Audi Drama. Blew Motor. Suggestions?
CLAG500 at aol.com
CLAG500 at aol.com
Sat Dec 30 09:38:26 EST 2006
Paul,
Yes seems I obviously should have checked a few things before cranking
the boost up. Will have to be more thorough if I get humpty dumpty back
together again.
I was running 94 octane fuel. I had just added a can of BG44K to a full
tank of fuel. The chips were from Ben Swann. He had actually suggested I
might need some bigger injectors with the boost I was seeing. (1.9 on the gauge
so possibly getting close to 2.5 bar actual). I have a boost gauge but it's
still on the kitchen table so it didn't tell me much.

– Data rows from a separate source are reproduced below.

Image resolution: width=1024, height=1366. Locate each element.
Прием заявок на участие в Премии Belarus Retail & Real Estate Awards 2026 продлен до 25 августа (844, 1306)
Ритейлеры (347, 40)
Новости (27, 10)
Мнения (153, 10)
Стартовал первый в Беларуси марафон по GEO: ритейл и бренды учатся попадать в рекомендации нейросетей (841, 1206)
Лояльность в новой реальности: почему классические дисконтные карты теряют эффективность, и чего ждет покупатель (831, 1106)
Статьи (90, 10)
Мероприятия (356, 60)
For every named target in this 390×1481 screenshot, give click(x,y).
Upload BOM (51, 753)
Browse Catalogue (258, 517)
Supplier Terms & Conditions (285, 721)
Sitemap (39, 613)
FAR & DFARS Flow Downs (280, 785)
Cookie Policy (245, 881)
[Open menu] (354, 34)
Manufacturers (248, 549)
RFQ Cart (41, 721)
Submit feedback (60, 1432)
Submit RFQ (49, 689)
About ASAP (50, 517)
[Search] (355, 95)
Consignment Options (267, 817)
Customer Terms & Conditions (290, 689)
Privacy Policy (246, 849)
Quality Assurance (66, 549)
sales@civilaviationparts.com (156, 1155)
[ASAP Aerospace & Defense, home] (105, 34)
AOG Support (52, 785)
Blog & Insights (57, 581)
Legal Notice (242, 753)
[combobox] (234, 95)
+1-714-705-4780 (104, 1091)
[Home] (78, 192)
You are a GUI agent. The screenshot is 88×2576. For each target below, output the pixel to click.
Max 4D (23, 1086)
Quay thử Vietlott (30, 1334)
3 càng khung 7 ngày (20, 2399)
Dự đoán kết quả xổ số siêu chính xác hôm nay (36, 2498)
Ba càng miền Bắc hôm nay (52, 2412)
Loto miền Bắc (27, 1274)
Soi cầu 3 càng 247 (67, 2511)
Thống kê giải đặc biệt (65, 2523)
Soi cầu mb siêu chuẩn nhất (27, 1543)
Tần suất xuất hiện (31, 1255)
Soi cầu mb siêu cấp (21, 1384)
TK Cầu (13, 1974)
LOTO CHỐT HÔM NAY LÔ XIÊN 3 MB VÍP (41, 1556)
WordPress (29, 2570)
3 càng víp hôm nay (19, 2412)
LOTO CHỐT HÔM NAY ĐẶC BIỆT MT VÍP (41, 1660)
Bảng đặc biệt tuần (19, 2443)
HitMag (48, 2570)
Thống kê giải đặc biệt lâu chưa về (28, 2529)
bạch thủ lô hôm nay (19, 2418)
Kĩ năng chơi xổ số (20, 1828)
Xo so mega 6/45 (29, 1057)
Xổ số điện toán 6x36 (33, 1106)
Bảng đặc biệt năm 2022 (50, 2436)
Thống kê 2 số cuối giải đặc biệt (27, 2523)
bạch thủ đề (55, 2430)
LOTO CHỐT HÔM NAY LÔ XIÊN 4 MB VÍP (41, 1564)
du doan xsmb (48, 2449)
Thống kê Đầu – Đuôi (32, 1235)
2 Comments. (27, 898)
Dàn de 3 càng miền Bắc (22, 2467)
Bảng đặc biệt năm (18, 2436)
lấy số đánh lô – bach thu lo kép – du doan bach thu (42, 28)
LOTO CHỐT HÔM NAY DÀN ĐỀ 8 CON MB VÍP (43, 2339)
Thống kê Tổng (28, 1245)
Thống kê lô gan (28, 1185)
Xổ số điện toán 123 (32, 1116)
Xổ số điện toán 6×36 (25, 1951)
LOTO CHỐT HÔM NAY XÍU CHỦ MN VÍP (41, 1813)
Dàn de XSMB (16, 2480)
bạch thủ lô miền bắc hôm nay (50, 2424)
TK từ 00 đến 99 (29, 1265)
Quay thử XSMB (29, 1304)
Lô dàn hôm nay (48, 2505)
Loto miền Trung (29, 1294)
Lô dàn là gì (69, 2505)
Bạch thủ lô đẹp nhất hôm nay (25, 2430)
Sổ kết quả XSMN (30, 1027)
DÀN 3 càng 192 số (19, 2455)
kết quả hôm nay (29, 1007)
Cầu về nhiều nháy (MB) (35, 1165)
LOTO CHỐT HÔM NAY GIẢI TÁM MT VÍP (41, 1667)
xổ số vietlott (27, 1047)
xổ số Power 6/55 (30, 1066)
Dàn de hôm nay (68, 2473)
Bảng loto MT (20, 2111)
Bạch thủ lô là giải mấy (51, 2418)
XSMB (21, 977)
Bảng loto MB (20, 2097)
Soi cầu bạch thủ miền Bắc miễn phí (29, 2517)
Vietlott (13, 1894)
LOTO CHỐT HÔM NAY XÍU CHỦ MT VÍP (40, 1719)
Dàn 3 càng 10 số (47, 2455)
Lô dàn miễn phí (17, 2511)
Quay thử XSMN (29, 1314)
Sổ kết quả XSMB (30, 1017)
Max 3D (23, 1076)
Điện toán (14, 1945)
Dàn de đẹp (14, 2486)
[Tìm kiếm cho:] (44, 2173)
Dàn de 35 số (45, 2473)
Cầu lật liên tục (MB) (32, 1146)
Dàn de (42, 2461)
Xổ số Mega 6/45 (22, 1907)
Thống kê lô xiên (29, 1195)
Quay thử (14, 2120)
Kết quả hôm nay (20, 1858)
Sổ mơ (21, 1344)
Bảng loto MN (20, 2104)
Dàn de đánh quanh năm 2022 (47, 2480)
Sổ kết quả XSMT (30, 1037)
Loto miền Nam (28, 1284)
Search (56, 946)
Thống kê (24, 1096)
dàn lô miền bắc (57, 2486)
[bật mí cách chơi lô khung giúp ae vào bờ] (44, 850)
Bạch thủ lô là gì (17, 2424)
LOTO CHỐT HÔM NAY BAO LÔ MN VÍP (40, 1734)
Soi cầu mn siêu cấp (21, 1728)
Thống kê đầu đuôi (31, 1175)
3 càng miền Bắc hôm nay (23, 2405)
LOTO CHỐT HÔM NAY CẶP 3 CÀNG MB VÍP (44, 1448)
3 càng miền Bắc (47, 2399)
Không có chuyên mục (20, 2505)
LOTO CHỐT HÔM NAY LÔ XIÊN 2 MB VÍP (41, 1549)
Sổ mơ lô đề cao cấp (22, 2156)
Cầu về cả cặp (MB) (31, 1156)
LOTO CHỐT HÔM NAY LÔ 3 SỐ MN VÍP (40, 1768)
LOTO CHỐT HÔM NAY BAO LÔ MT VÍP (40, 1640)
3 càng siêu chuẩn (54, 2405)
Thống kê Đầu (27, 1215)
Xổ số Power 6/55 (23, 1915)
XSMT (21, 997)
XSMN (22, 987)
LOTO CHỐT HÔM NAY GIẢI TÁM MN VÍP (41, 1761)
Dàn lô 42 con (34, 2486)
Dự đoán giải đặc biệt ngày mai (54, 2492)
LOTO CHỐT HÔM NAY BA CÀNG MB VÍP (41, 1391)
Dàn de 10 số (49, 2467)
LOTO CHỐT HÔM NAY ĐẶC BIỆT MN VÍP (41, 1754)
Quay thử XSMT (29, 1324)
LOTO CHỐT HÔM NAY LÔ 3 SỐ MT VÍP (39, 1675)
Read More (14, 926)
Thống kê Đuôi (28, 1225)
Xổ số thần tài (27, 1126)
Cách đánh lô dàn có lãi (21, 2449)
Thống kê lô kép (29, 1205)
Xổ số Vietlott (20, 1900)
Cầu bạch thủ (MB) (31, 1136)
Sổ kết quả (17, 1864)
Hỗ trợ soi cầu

Yes I do want to have a hot rod. Looks like I will have to do some
homework on what the best route will be. I thought I had it sorted but I guess
making a ton of power isn't necessarily sorted. Lot easier to grenade one of
these things than I thought. At least it waited until it was in the garage to
barf up a rod.
I'm assuming I'll need an entire bottom end crank, rods, block. I haven't
seen the crank or rods yet but it can't be too good.
Thank you for the words of wisdom.
Chad
In a message dated 12/30/2006 2:23:19 A.M. Eastern Standard Time,
pcolegrps at mn.rr.com writes:
On Fri, 29 Dec 2006 22:12:56 -0500 (EST), CLAG500 at aol.com wrote:
>
>Please elaborate on your comment. What are you classifying as abuse?
>
Chad-
Not to join Bernie but it does take some work to blow up an I5 that is
properly setup.
>The chips?
>
maybe- whose chip? I've found more than one error in how the TAP folks
mapped my engine
( PO installed the chip and spring kit)
>The wastegate spring?
>
maybe- the gate can fail and lead to overboost- especially with the stock
K-24 it can make
pressure but no FLOW resulting in hot air and makes fueling an issue.
Usually that blows head gaskets first though.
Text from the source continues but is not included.